Merv’s Daily Uranium Index
Market Data
Open: 175.83
Hugh: 184.33
Low: 166.58
Close: 177.23
Volume: 6696
Note that the volume is an average volume of round lot sales for the 50 component stocks. For total volume, multiply by 5000.
Another not so great day in the uranium market. Although the Daily Index closed slightly higher on the day this was due to the largest valued stocks moving higher. On the whole, the average price of an Index component stock still lost 2.38% on the day. It does look like a bottom has been reached, at least for a little while but let’s not get too ahead of our selves and wait for the actual turn to take hold. It could just continue lower.
The Merv’s Daily Uranium Index closed higher on the day by 1.10 points or 0.63%. However, the winners and losers was quite lopsided on the losers side. There were 17 winners and 32 losers with 1 remaining on the side lines. As for the largest stocks, Cameco gained 4.4%, Denison gained 6.9%, First Uranium lost 3.2%, Paladin gained 2.4% and Uranium Participation lost 1.8%. The best performer on the day was Continental Precious Minerals with a gain of 18.0%, the only double digit gainer. The worst performer on the day was Azimut Exploration with a loss of 18.2%, one of 7 double digit losers.
From the intermediate term point of view nothing has occurred to the indicators to give us any reason to be changing the rating. It remains BEARISH.
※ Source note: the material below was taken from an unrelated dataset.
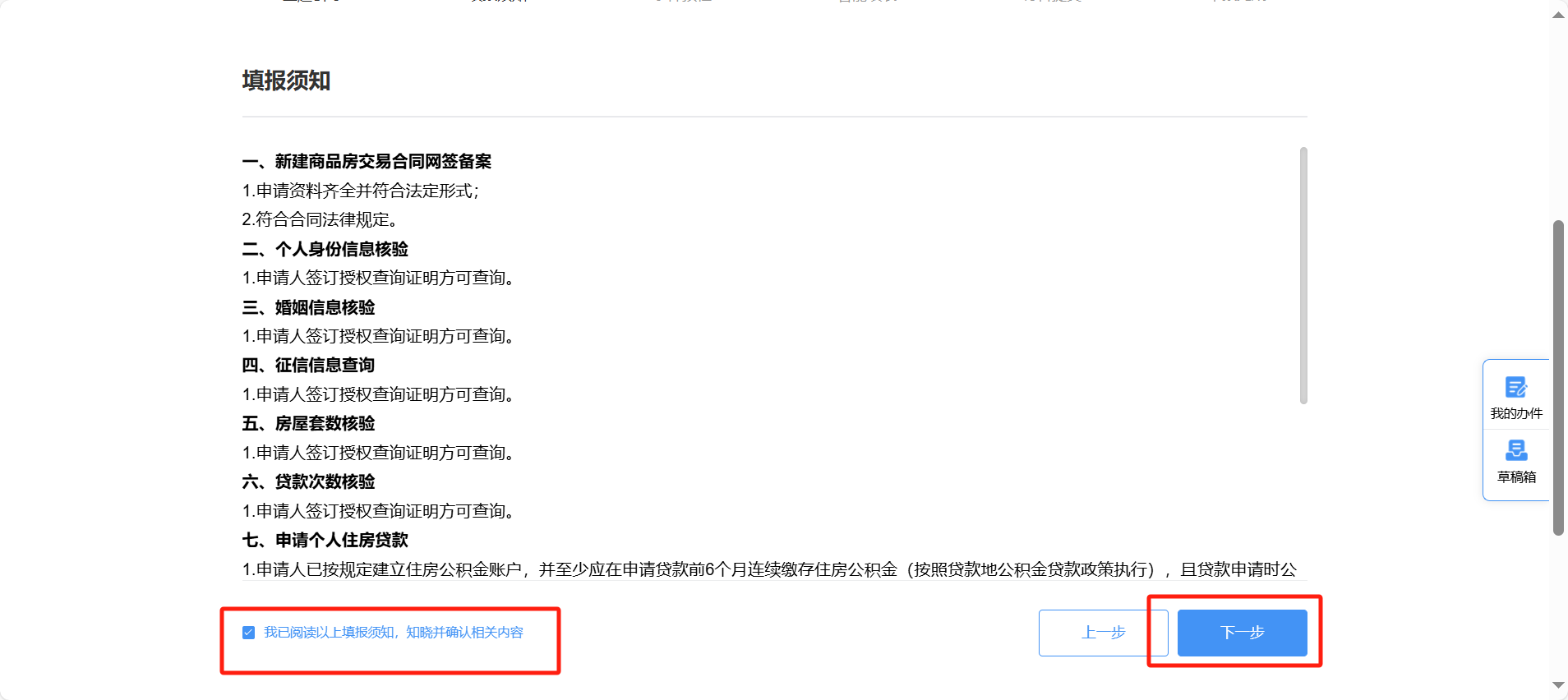Open the 我的办件 sidebar icon

1516,398
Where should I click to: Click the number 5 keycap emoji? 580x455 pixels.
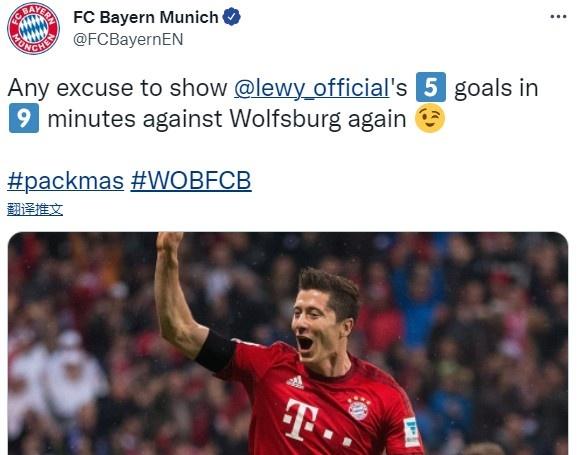coord(431,87)
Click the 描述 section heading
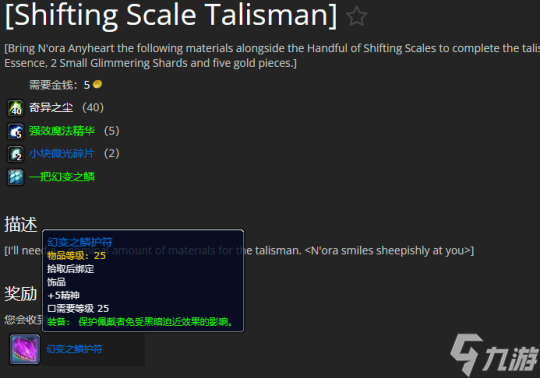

On the short term nothing here has changed either. The Index remains below its negative moving average and the momentum indicator remains in its negative zone, below its negative trigger line. It also remains inside its oversold zone. Until it returns above its oversold line a bounce is highly unlikely. BEARISH for the short term
As for the immediate direction of least resistance, that remains downwards although the Stochastic Oscillator is showing signs of turning upwards and could cross its trigger line tomorrow.
2 comments:
Hi Merv.. Really appreciate your work on uranium. I think this has a lot of potential going forward as nuclear power is on both presidents agendas. But the 64 million dollar question is where is the bottom.
Thanks, -Ross
I'm quite confident that we will be able to pick the bottom, after the fact. Before the fact is just too difficult.